No doubt that 2013 was a year of change, but it was just the beginning. The next trip around the sun promises to be even more eventful, especially around here where it’s decision time on a lot of items left hanging while the municipal elections sorted out who will be the decision-makers.
That said, here’s a few things to keep an eye on next year arranged in no particular order.

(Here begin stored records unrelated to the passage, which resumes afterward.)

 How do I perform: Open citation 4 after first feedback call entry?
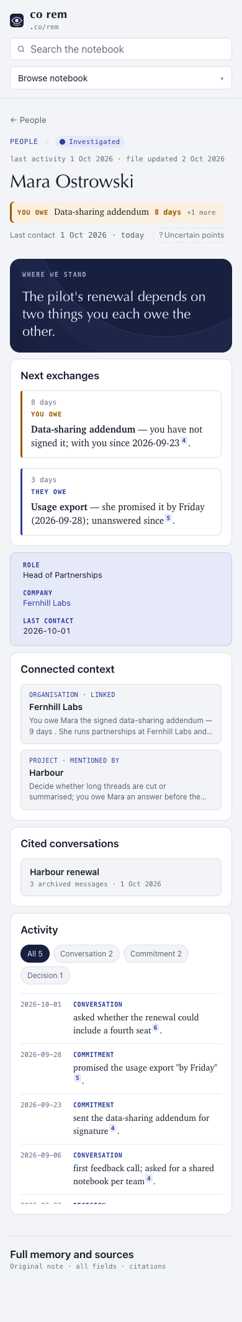(x=149, y=1179)
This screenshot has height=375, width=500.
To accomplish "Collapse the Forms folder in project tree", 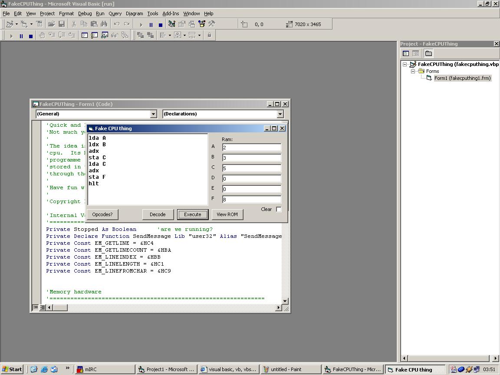I will [413, 71].
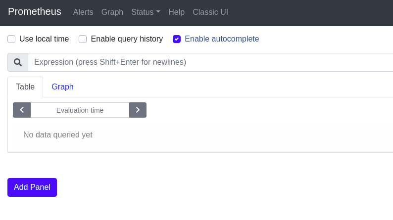Click the magnifying glass search icon
Screen dimensions: 393x220
tap(18, 62)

1. Obey Creek — Right off the bat the newly constituted Chapel Hill Town Council will have a major decision to deal with. The council will still have decide if it really has the stomach for up to 1.6 million square feet of development across 15-501 from Southern Village. After extended discussions, values-sharing and challenge-identifying there’s still a wide gulf between developer East West Partners’ concept plan and what a town committee looking at the site sees as feasible.
2. Chatham Park — The giant development and employment center could dwarf anything that’s happened in Chatham County to date and would have a tremendous impact on southern Orange County.
3. I-85 Corridor — As UNC demographers recently pointed out that the I-85 corridor from Charlotte through Durham is likely to become a megalopolis by 2050. Orange County’s stretch has been relatively quiet compared to most of the rest of the the corridor, but as the economy recovers this could be the year the dam bursts.
4. The New Dean Dome — It may be a shrine, but the Smith Center, now pushing 30, has been a costly building to maintain and there are rumblings about replacing it. Should those conversations get serious expect the rumblings to turn into a full-scale quake.
5. Carrboro Parking — The town board wants to solve a number of long-running parking issues. This year, with very little notice, the town decided to prohibit parking from 3 a.m. to 5 a.m., a move that encourages all kinds of bad decisions by participants in its vibrant nightlife. If that’s any guide to future problem-solving, well, we’re doomed.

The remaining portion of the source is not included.